# WRITTEN TASK
Please rewrite the records starting at the line containing "Viewport: 1509px width, 812px height." and ending at the line containing "pyautogui.click(x=538, y=11)" as a Markdown table with the columns Row and Line text, leaving out blank lines. Include only those lines.

(Source data)

*****

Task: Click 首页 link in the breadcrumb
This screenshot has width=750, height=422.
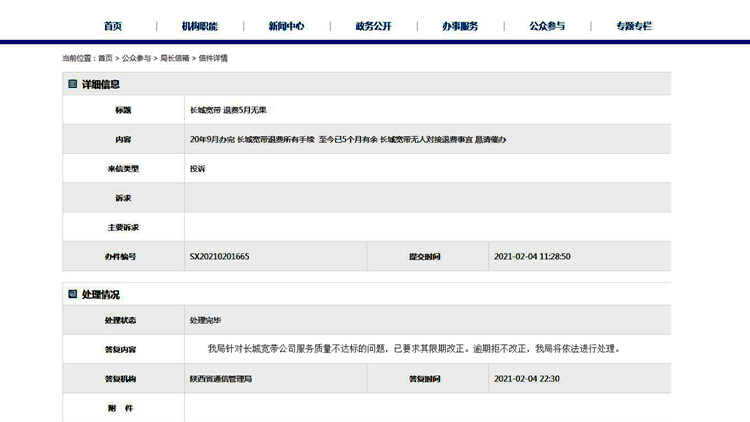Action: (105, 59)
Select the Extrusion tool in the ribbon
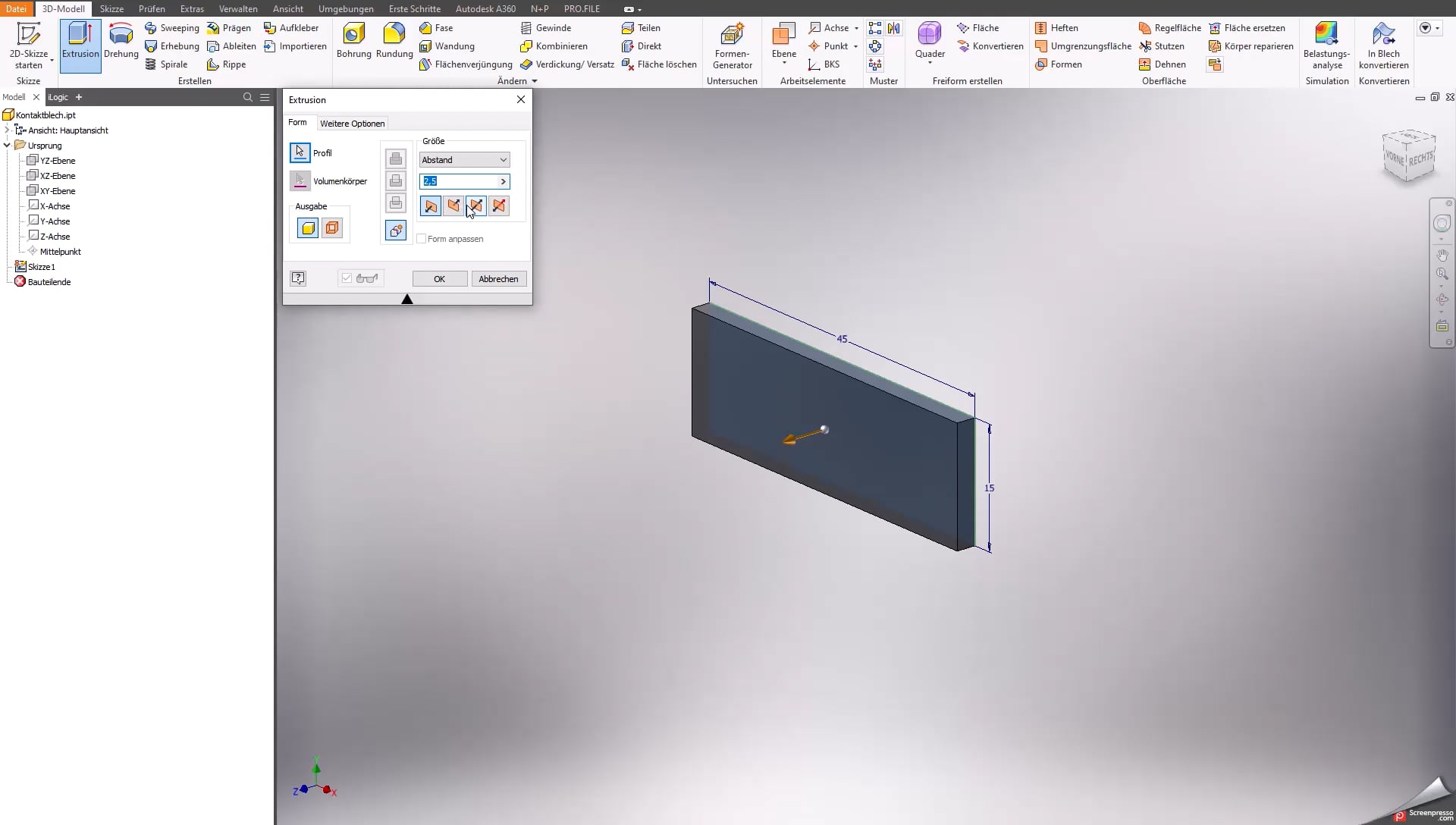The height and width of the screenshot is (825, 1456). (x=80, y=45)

*****

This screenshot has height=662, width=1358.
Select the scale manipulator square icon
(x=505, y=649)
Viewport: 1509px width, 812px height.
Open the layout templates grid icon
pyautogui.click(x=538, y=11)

*****

# THE RESULT
| Row | Line text |
|---|---|
| 1 | Viewport: 1509px width, 812px height. |
| 2 | Open the layout templates grid icon |
| 3 | pyautogui.click(x=538, y=11) |